# United States & Canada Vacations Forums > General Discussion >  >  Washington DC tomorrow....

## MIke R

with 25 6th-8th graders in tow......cant wait to see how this goes with TSA tomorrow morning at 7 A.M.....  :Big Grin:   :Big Grin:  

the whole week ought to be an adventure......

will post pics etc here

Eddie has foolishly agreed to feed us all tomorrow night at the restaurant he manages.....

----------


## Grey

MikeR, enjoy the adventure.

----------


## andynap

25 kids on a plane?? Holy moly. Those poor people.  }:|

----------


## MIke R

you betcha....Southwest  Airlines here we come!!

----------


## amyb

It will be a terrific trip-for all. In my experiences, kids on field trips and excursions usually behave very well. Mike, you should be able to keep them all in line. How many helpers will you have?

----------


## MIke R

oh keeping them in line wont be  a problem at all for me.....they know better and they know my tolerance for antics is very very low.....and I do a spring week long field trip every year with them, so this is nothing new..we have a 3 year rotation of Cape Cod, Montreal, and DC.....lot of the kids are here in this town as aspiring Olympic skiers and snow boarders, so traveling is very much in their comfort zone...still..kids will be kids...and all which goes with that!

there are 4  adults going..we dont let parents go...they just make things worse...LOL

----------


## katva

Have a great time!  The weather today in DC was perfect---and is supposed to be great for the next few days--70 degrees and suny, chance of T-storms, and cool at night.  I'll be working in DC tomorrow and Tuesday, and will keep an eye out for a SBH tanned guy with 25 kids in tow!

----------


## MIke R

we will be on bikes from 3 to 5 on some sort of bike tour.....then dinner at The Bottom Line at 630...stop in if you re in the neighborhood

----------


## katva

:thumb up:  
I may do that!

----------


## MIke R

wow.....TSA was painless..and Southwest was very efficient handling check in..we had the kids well prepared and they actually followed directions....at the gate..next stop BWI

----------


## Grey

Nicely done.  Have a safe flight.

----------


## MIke R

had my buddy at Northface donate bright orange t shirts so we cant lose anyone!

----------


## amyb

Brilliant!

----------


## MIke R

great day.......bike tour of the sights....


 






than went to eddies place and eddie treated us great....good food and LOTS of it....what a deal!

 






tomorrow...Capital....and the Newseum....all on the anniversary date of Bin Ladens death...no place I would rather be on that day....oy...

----------


## katva

Sorry I missed you guys!  Late day at work---wouldn't have made it there until 8 or so, and I figured you all would be gone, or on the way out....catch you later!  

Glad you're having fun----DC has so much to see.  I should spend a week sometime, touring my own city!

----------


## MIke R

what a day.....first we visited our state Senators office:





 

 

 



then we went on a search to find our two state statues in the Capitol building


 




and Senator Ayotte provided us a guide to show us the rest of the sites in the building and took  us over to the Capitol from her office in some underground tram which made us bypass the loooooong security line at the Capitol entrance ( we had already  cleared security to get to Senator Ayottes office


 

 


then went to check out the Supreme Court

 

but the coolest part of the day was the 3 hours spent in the Newseum...i could have spent all day there without any problem and want to go back.....the 9/11 floor was beyond belief in scope and depth.....here is the recovered radio tower from the top of the North Tower

 [/img]

----------


## amyb

What wonderful things for the class to see!
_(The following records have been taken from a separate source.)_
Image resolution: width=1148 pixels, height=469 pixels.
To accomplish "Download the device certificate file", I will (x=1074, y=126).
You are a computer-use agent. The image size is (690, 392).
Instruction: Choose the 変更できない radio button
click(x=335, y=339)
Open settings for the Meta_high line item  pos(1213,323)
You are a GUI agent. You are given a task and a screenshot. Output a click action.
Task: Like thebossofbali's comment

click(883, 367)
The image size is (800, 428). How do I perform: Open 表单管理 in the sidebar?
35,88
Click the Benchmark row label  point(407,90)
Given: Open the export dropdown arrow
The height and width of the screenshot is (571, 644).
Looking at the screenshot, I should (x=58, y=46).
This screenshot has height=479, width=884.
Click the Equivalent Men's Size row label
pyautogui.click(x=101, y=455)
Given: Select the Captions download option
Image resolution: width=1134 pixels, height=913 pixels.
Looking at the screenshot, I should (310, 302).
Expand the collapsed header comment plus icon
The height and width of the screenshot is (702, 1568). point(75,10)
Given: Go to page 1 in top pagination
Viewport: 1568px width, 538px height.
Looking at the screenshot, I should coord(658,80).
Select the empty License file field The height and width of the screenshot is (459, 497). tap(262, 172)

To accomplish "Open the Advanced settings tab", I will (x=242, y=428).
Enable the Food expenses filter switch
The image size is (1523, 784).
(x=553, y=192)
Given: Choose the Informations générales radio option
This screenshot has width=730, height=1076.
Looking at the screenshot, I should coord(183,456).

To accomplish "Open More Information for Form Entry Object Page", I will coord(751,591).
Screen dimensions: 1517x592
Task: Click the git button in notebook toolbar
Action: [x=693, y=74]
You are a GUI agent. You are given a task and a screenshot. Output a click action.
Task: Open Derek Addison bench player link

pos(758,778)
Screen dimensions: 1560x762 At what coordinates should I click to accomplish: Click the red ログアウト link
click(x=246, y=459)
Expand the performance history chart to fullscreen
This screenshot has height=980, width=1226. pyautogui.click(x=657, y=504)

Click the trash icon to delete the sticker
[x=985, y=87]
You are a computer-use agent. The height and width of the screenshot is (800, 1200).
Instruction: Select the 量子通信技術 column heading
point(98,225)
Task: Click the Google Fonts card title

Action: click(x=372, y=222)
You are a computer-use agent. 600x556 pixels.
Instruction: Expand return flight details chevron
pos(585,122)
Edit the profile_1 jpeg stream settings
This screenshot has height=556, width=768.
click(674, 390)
I am so moved seeing the radio tower that is displayed. A week of feelings that began with the Discovery flying over New York. The new World Trade  tower passing in height the Empire State Building. The anniversary of the Seals successful raid on Bin Laden. The pictures of the new tower and Ricky's report, and now seeing this museum piece. WOW!
I am on overload but so proud of how much has happened these past ten years. The American spirit is alive and well.

God Bless America...

----------


## andynap

Good show.   :thumb up:

----------


## Grey

MikeR, what a great trip you all are having.  What's on the agenda for the rest of the week? 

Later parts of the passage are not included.